— start —

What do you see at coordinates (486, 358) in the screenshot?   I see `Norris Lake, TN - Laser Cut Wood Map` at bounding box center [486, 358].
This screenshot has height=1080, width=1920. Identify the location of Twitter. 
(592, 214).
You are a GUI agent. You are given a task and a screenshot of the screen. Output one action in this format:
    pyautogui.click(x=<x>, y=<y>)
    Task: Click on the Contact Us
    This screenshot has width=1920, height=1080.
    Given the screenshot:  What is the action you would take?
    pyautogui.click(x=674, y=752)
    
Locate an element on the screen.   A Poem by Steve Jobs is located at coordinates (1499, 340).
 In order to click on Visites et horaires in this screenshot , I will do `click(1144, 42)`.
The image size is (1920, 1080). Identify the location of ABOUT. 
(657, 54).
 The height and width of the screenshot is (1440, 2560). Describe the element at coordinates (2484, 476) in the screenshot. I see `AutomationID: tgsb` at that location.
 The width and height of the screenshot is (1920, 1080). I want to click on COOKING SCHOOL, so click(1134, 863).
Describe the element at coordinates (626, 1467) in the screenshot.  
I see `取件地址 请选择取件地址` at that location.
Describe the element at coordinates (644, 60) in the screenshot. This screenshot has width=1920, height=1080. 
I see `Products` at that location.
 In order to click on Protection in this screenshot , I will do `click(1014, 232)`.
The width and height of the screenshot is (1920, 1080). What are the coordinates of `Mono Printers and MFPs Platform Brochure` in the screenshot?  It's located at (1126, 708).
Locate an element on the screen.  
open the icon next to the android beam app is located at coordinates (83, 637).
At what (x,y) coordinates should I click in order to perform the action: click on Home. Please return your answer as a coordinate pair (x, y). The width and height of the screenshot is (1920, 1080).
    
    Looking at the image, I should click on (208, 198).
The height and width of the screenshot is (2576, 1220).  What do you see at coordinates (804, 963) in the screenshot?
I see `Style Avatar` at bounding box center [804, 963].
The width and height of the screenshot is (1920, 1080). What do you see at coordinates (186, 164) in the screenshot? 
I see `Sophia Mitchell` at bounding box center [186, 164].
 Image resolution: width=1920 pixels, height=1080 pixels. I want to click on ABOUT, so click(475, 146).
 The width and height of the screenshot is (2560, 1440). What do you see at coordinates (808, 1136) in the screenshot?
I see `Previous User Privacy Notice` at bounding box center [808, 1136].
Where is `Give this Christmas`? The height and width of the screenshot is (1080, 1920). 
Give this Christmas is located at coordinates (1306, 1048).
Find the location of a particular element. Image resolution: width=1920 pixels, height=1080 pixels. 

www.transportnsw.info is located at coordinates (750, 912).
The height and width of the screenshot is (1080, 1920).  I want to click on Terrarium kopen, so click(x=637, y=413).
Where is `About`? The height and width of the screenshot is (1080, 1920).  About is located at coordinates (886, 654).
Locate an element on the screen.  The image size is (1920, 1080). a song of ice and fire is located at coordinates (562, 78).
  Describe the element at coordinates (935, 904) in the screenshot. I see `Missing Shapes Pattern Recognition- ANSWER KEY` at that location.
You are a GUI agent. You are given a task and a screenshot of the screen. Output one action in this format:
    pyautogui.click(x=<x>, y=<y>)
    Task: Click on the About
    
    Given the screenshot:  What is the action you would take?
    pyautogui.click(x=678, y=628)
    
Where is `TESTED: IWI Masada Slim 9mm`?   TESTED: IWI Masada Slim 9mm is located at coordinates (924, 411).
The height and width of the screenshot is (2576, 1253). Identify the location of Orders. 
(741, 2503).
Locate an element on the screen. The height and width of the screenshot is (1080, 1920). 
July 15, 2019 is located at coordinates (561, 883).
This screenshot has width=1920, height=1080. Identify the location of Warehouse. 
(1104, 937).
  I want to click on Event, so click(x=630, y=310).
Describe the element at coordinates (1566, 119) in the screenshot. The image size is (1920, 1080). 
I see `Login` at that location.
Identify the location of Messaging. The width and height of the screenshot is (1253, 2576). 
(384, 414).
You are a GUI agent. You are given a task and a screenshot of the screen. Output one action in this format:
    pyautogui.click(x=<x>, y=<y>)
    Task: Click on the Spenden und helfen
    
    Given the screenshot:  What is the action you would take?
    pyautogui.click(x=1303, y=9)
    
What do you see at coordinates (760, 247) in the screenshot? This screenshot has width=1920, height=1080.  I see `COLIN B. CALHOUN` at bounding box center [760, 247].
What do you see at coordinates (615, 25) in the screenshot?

— end —

### WHAT IS BEING ASKED
Rewrite all of the material above, replacing "Identify the location of" with "Find the position of" and leaving everything else unchanged.

### EXPECTED ANSWER
What do you see at coordinates (486, 358) in the screenshot?   I see `Norris Lake, TN - Laser Cut Wood Map` at bounding box center [486, 358].
This screenshot has height=1080, width=1920. Find the position of Twitter. 
(592, 214).
You are a GUI agent. You are given a task and a screenshot of the screen. Output one action in this format:
    pyautogui.click(x=<x>, y=<y>)
    Task: Click on the Contact Us
    This screenshot has width=1920, height=1080.
    Given the screenshot:  What is the action you would take?
    pyautogui.click(x=674, y=752)
    
Locate an element on the screen.   A Poem by Steve Jobs is located at coordinates (1499, 340).
 In order to click on Visites et horaires in this screenshot , I will do `click(1144, 42)`.
The image size is (1920, 1080). Find the position of ABOUT. 
(657, 54).
 The height and width of the screenshot is (1440, 2560). Describe the element at coordinates (2484, 476) in the screenshot. I see `AutomationID: tgsb` at that location.
 The width and height of the screenshot is (1920, 1080). I want to click on COOKING SCHOOL, so click(1134, 863).
Describe the element at coordinates (626, 1467) in the screenshot.  
I see `取件地址 请选择取件地址` at that location.
Describe the element at coordinates (644, 60) in the screenshot. This screenshot has width=1920, height=1080. 
I see `Products` at that location.
 In order to click on Protection in this screenshot , I will do `click(1014, 232)`.
The width and height of the screenshot is (1920, 1080). What are the coordinates of `Mono Printers and MFPs Platform Brochure` in the screenshot?  It's located at (1126, 708).
Locate an element on the screen.  
open the icon next to the android beam app is located at coordinates (83, 637).
At what (x,y) coordinates should I click in order to perform the action: click on Home. Please return your answer as a coordinate pair (x, y). The width and height of the screenshot is (1920, 1080).
    
    Looking at the image, I should click on (208, 198).
The height and width of the screenshot is (2576, 1220).  What do you see at coordinates (804, 963) in the screenshot?
I see `Style Avatar` at bounding box center [804, 963].
The width and height of the screenshot is (1920, 1080). What do you see at coordinates (186, 164) in the screenshot? 
I see `Sophia Mitchell` at bounding box center [186, 164].
 Image resolution: width=1920 pixels, height=1080 pixels. I want to click on ABOUT, so click(475, 146).
 The width and height of the screenshot is (2560, 1440). What do you see at coordinates (808, 1136) in the screenshot?
I see `Previous User Privacy Notice` at bounding box center [808, 1136].
Where is `Give this Christmas`? The height and width of the screenshot is (1080, 1920). 
Give this Christmas is located at coordinates (1306, 1048).
Find the location of a particular element. Image resolution: width=1920 pixels, height=1080 pixels. 

www.transportnsw.info is located at coordinates (750, 912).
The height and width of the screenshot is (1080, 1920).  I want to click on Terrarium kopen, so click(x=637, y=413).
Where is `About`? The height and width of the screenshot is (1080, 1920).  About is located at coordinates (886, 654).
Locate an element on the screen.  The image size is (1920, 1080). a song of ice and fire is located at coordinates (562, 78).
  Describe the element at coordinates (935, 904) in the screenshot. I see `Missing Shapes Pattern Recognition- ANSWER KEY` at that location.
You are a GUI agent. You are given a task and a screenshot of the screen. Output one action in this format:
    pyautogui.click(x=<x>, y=<y>)
    Task: Click on the About
    
    Given the screenshot:  What is the action you would take?
    pyautogui.click(x=678, y=628)
    
Where is `TESTED: IWI Masada Slim 9mm`?   TESTED: IWI Masada Slim 9mm is located at coordinates (924, 411).
The height and width of the screenshot is (2576, 1253). Find the position of Orders. 
(741, 2503).
Locate an element on the screen. The height and width of the screenshot is (1080, 1920). 
July 15, 2019 is located at coordinates (561, 883).
This screenshot has width=1920, height=1080. Find the position of Warehouse. 
(1104, 937).
  I want to click on Event, so click(x=630, y=310).
Describe the element at coordinates (1566, 119) in the screenshot. The image size is (1920, 1080). 
I see `Login` at that location.
Find the position of Messaging. The width and height of the screenshot is (1253, 2576). 
(384, 414).
You are a GUI agent. You are given a task and a screenshot of the screen. Output one action in this format:
    pyautogui.click(x=<x>, y=<y>)
    Task: Click on the Spenden und helfen
    
    Given the screenshot:  What is the action you would take?
    pyautogui.click(x=1303, y=9)
    
What do you see at coordinates (760, 247) in the screenshot? This screenshot has width=1920, height=1080.  I see `COLIN B. CALHOUN` at bounding box center [760, 247].
What do you see at coordinates (615, 25) in the screenshot?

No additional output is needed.